Let's not start complaining about phantom "misleading" titles: read what it is about and get an idea, I don't know how to summarize this material in any other way. Yes, he is indeed capable of making “cognitive” decisions on his own.
The US Air Force and Penn State University have collaborated to develop this intelligent tissue capable of “thinking” and “feeling”. The team published the results of this research in Nature (I link them to you here).
How does material capable of 'thinking for itself' work?
After experiencing bodily tension, this material is literally able to understand what is happening. And it doesn't stop there: it instinctively responds to the activity and processes it, a bit like the human brain behaves.
At the core of everything is a soft polymer, capable of “receiving digital strings of information” and consequently performing appropriate reactions. Its integrated circuits, which work on silicon semiconductors, give the object the ability to "capture" external stress and transform it into electrical information which it then processes.
To demonstrate the results, the research team had the smart fabric perform some advanced arithmetic operations (don't ask me how, at least take a look at the video).

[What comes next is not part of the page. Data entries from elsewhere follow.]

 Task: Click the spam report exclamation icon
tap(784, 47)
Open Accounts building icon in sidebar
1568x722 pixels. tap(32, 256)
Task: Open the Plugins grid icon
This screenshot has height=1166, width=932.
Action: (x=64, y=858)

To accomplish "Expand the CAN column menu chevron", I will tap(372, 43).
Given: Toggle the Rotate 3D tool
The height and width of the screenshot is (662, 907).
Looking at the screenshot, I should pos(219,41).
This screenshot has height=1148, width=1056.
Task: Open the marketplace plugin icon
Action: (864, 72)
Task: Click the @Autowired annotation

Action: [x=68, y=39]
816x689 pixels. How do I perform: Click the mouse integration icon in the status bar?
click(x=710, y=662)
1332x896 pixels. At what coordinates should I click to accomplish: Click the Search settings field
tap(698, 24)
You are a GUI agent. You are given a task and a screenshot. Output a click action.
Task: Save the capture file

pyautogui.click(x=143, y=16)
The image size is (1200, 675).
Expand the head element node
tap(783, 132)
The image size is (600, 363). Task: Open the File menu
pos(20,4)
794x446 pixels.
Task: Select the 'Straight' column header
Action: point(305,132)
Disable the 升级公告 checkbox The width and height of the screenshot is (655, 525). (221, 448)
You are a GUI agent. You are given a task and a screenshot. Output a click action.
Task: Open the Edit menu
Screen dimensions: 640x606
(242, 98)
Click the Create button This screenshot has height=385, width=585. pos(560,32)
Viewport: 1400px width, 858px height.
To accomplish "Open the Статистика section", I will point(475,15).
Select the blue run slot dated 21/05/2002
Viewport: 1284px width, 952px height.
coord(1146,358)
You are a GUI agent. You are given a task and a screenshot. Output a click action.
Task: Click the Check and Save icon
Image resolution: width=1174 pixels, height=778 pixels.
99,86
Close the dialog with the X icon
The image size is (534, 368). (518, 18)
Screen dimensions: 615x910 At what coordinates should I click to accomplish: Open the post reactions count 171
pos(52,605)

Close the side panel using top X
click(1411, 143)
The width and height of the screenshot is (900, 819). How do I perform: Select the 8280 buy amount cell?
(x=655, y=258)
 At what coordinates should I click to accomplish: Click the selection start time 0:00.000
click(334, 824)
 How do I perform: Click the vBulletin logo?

A research that comes from afar and looks even further
The study by the US Air Force and Penn State University resumes previous research conducted as far back as 1938 by Claude Shannon, mathematician and electrical engineer who first incorporated the embryo of a tissue capable of advanced mechanical information processing.
Today, essentially, we discover that with the right "addition" of material and software any material can potentially be able to 'think' on its own.
The team intends use this for search and rescue systems, being able to emit signals autonomously and even detect infections in the air when combined with other bio-hybrid matter.